La casa automobilistica cinese Dongfeng, secondo indiscrezioni riportate da Bloomberg, starebbe trattando con palazzo Chigi per avviare uno stabilimento produttivo in Italia da 100 mila autoveicoli l’anno. L’ipotesi è peraltro confermata dal ministro Urso – che tuttavia aggiunge “siamo in trattativa con diversi costruttori” (parole già dette in altre sedi) -, sebbene la stampa cinese parli di “informazione falsa”: Dongfeng non avrebbe alcun progetto industriale per l’Italia.
Come stanno realmente le cose?
Sicuramente, tra i vertici di Dongfeng e il Governo italiano c’è stato un contatto. Lo conferma, sempre a Bloomberg, anche il responsabile delle attività europee del costruttore di Wuhan, Qian Xie.
Tuttavia, per quanto la situazione che riguarda il settore auto sia in grande evoluzione, a chi scrive pare difficile che in Italia possa approdare un costruttore cinese. Palazzo Chigi ha già respinto l’intenzione di Stellantis di portare a Mirafiori la Leapmotor, cosa che è all’origine dello scontro tra Meloni e Tavares, scontro che la scorsa settimana ha visto l’episodio dell’Alfa Milano.
Al Governo non piace l’idea di un costruttore cinese in Italia perché sconfessa la sua linea politica. L’Esecutivo Meloni è più orientato, infatti, a favorire l’ingresso di un costruttore occidentale, americano o giapponese.
Consideriamo inoltre che, in primis, l’esperimento con i cinesi di Silk-Faw in Emilia – la nostra Motor Valley – non è finito bene. In secondo luogo, la filiera occidentale si sta riorganizzando proprio per arginare l’espansione di quella asiatica. Si dice che l’Europa sarà invasa da vetture cinesi, ma è presto per ritenere la grande industria e il grande mercato dell’auto consegnato a Pechino, anche perché in questa fase i numeri delle esportazioni cinesi in Europa sono poca cosa.
L’Italia, per la sua collocazione geopolitica, non può che essere attenta agli obiettivi del grande capitale occidentale. Tuttavia, il sogno di palazzo Chigi resta quello di portare Toyota in Italia. Nel suo recente viaggio in Giappone, Meloni ha confermato di avere incontrato i vertici dell’industria automobilistica nipponica e di essere molto interessata ai loro possibili investimenti in Italia. Toyota, inoltre, ha di recente presentato il suo piano di sviluppo della produzione europea – 6 di 7 veicoli sono elettrici – e le sue intenzioni di crescere all’interno del mercato europeo.
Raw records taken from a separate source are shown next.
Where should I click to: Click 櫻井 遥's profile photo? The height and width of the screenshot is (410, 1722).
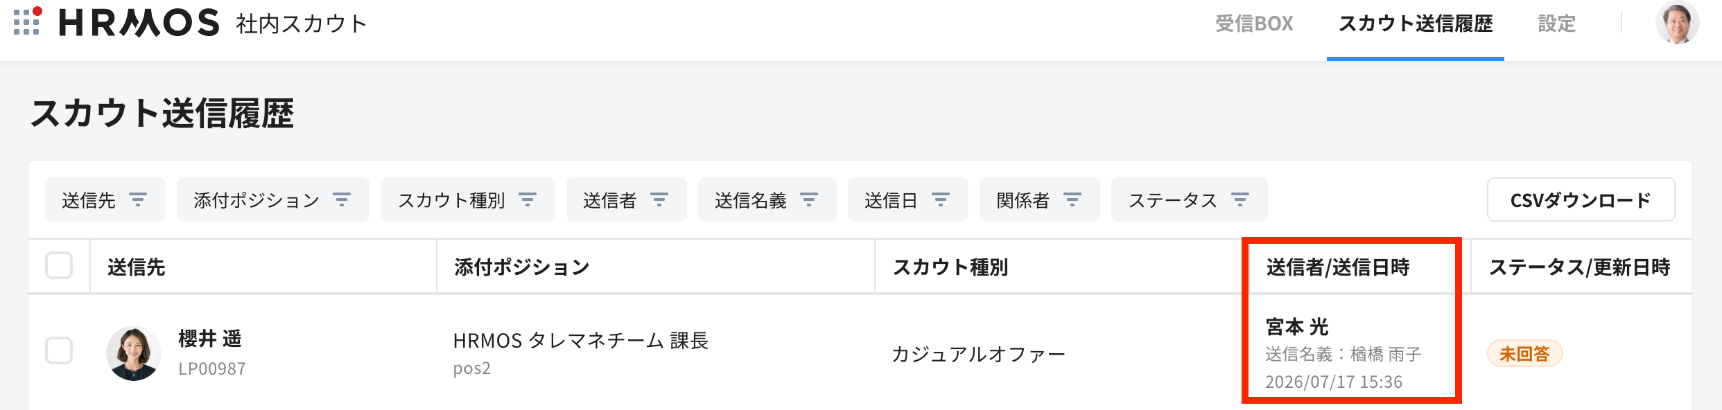(134, 353)
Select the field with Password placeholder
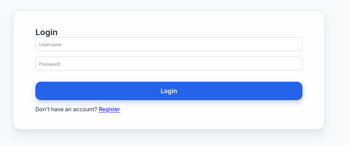Image resolution: width=350 pixels, height=145 pixels. (x=169, y=64)
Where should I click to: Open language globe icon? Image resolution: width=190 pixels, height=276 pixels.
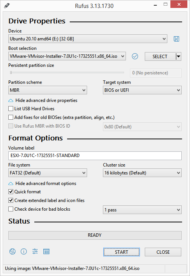(12, 251)
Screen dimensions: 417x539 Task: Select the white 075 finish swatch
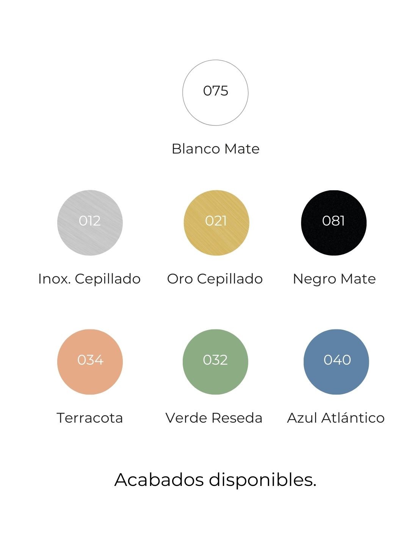tap(215, 92)
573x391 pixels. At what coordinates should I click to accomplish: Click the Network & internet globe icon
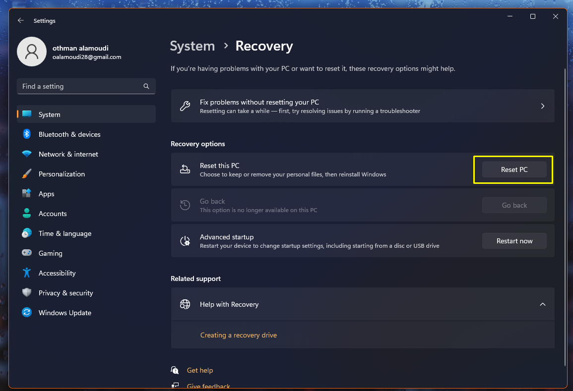(x=26, y=154)
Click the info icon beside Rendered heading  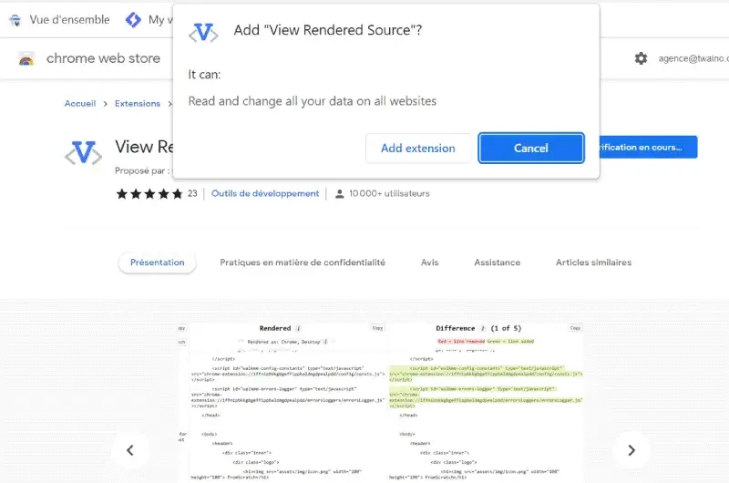pos(298,328)
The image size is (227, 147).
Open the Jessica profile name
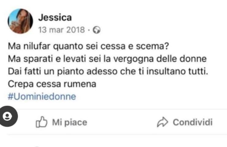pos(55,17)
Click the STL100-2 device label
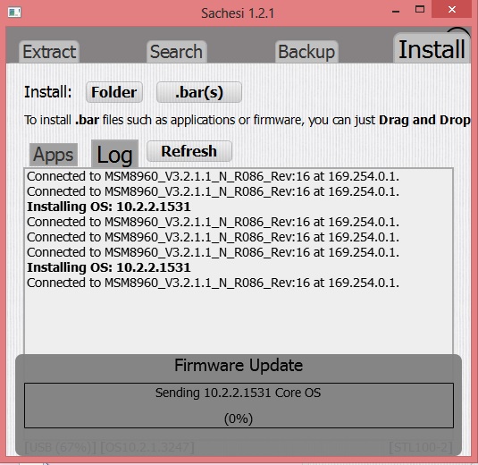This screenshot has height=465, width=478. [421, 448]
Si stanno ridefinendo gli equilibri internazionali da cui dipendono le scelte della grande industria, in primis di quella dell’auto. Toyota, inoltre, è la casa automobilistica che ha affrontato con più lucidità l’attuale fase di trasformazione della mobilità. Mentre l’Ue puntava sul “total electric”, in accordo con i grandi costruttori europei, da Tokyo insistevano a dire che l’elettrico sarà una delle tecnologie del futuro ma non l’unica.
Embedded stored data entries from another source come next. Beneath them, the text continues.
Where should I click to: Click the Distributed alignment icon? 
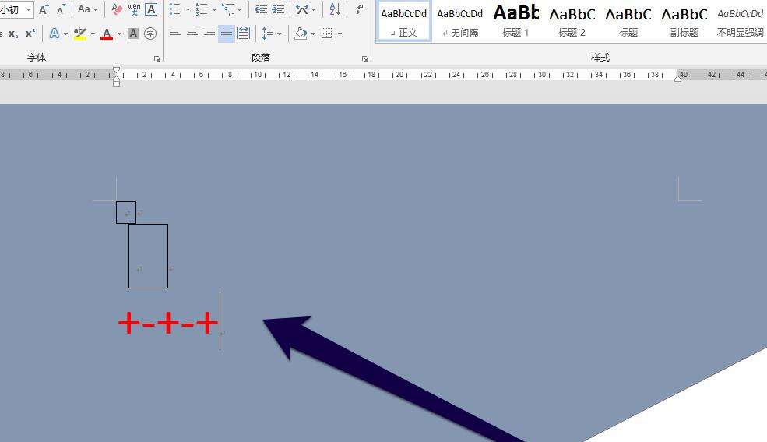tap(244, 34)

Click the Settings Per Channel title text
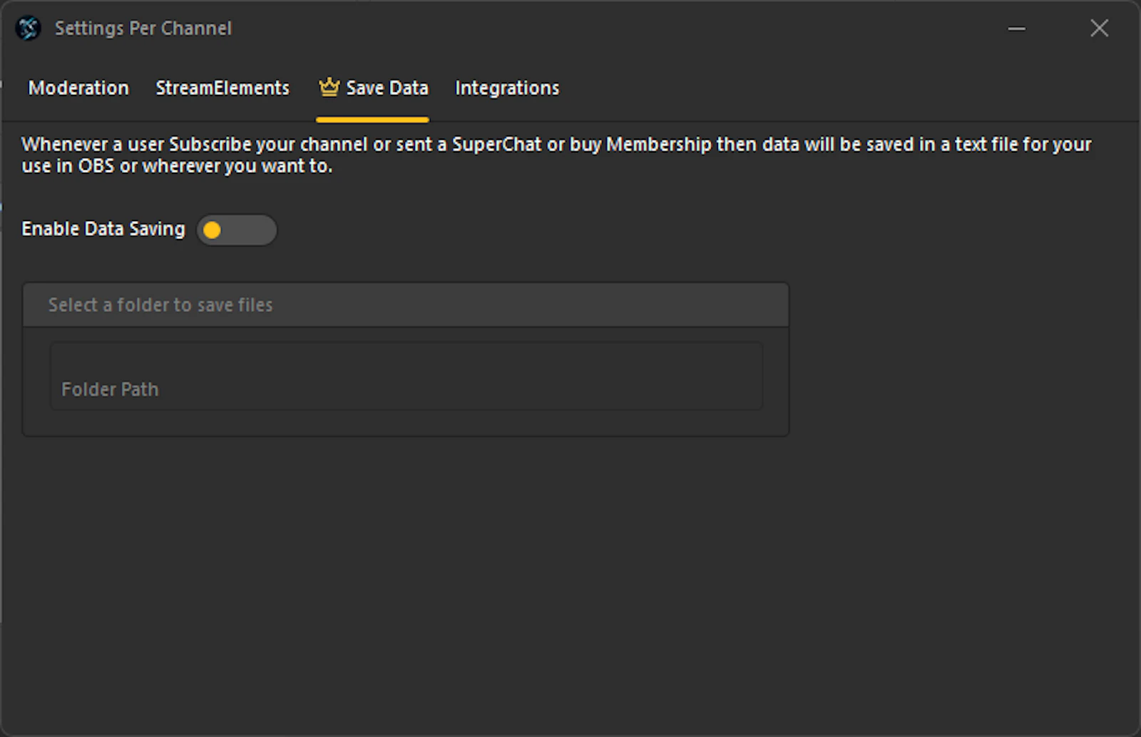[x=143, y=29]
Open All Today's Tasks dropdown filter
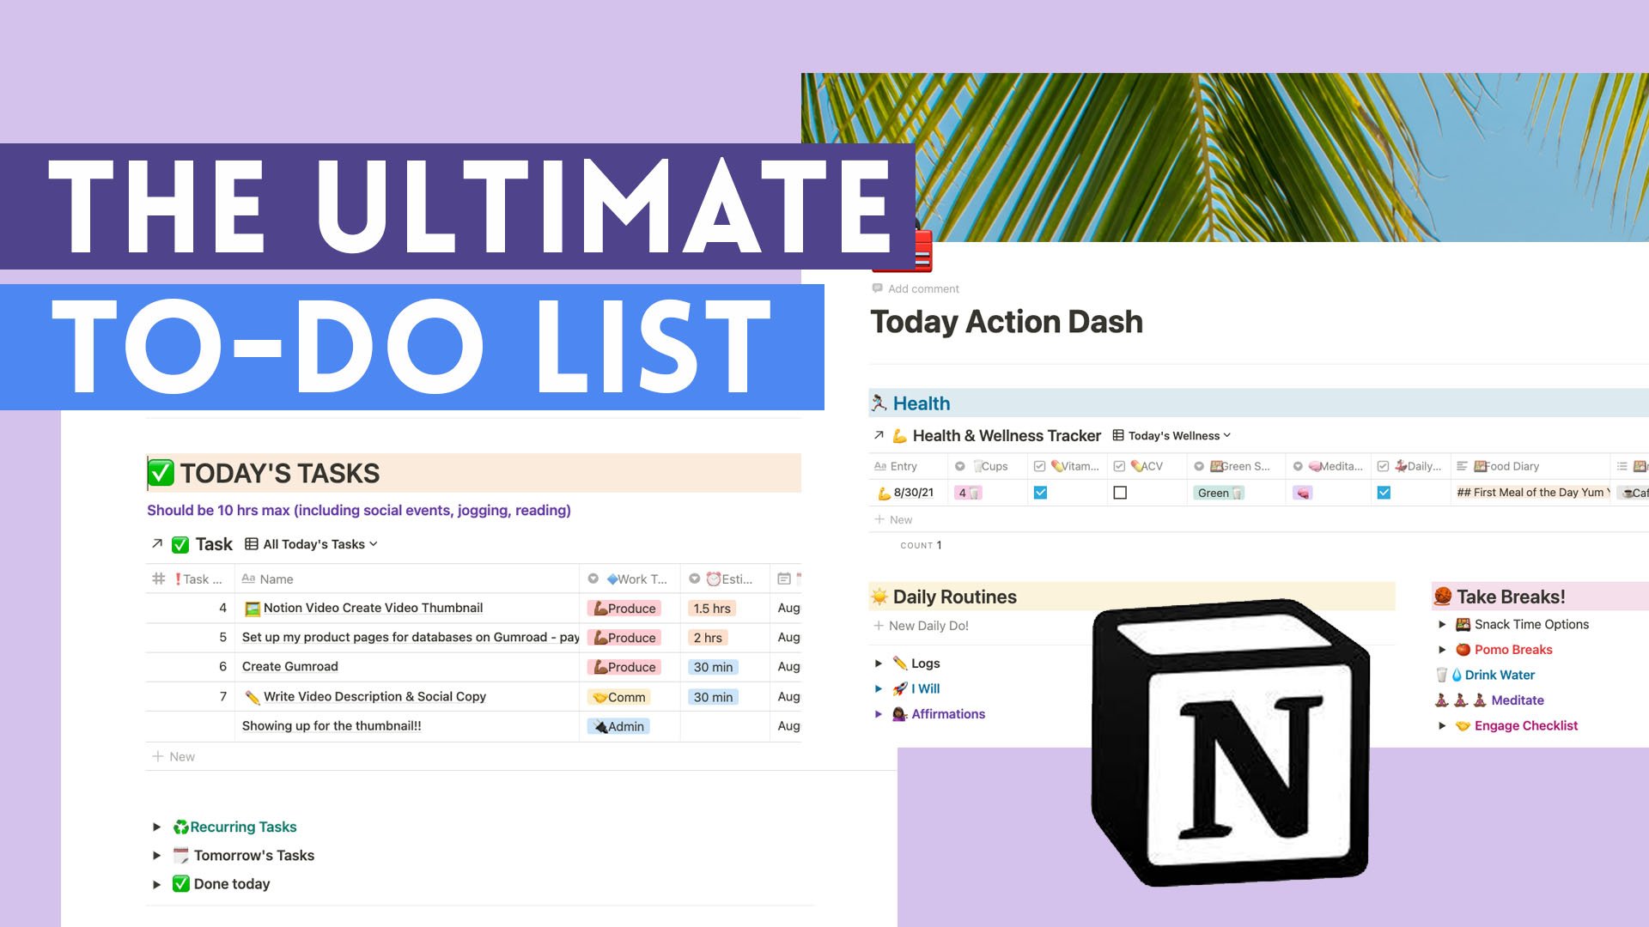The height and width of the screenshot is (927, 1649). [x=319, y=543]
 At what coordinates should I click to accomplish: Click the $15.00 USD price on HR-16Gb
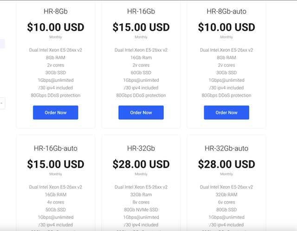pos(141,27)
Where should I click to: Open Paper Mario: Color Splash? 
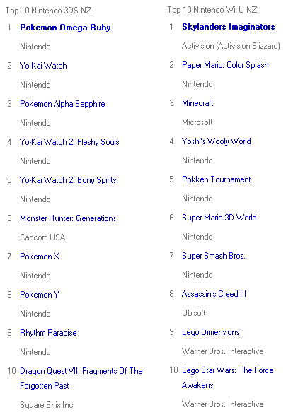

Come sappiamo, lo scorso anno in sede di Consiglio europeo si è deciso di ritenere gli e-fuels un tipo di alimentazione “green”. Questo significa due cose: 1) si è iniziato a individuare altre tecnologie pulite oltre all’elettrico; 2) il motore endotermico non è finito. In sintesi, la transizione della mobilità sarà resa meno drastica anche riabilitando tecnologie diverse (ibrido, diesel di nuova generazione, e-fuels, biocarburanti, ecc.). Per quanto riguarda l’idrogeno, Toyota sta facendo progressi importanti nel motore ad acqua: viene cioè ricavato il combustibile direttamente nel veicolo evitando lo storage di idrogeno, che è pericoloso.
Per il momento, è toccato agli e-fuels – la Germania, del resto, si era mossa con molto anticipo -, ma credo che anche per i biocarburanti ci saranno possibilità, riconosciuti in sede di G7 come alimentazione “green” sempre lo scorso anno. Peraltro, Eni è leader nel mondo nella produzione di biocarburanti e, in Italia, a Marghera e a Gela sono stati portati avanti progetti di riconversione industriale molto importanti. Sappiamo anche che la multinazionale italiana intende accrescere la produzione a 2 milioni di tonnellate all’anno nel 2025 e a 6 milioni nel 2035. Evidentemente, negli ambienti giusti, qualche certezza sul futuro dei biocarburanti ce l’hanno.
Anche per questi fattori, è difficile che un secondo costruttore in Italia possa essere un full electric, ovvero cinese. Toyota, invece, resta un grande obiettivo di Palazzo Chigi.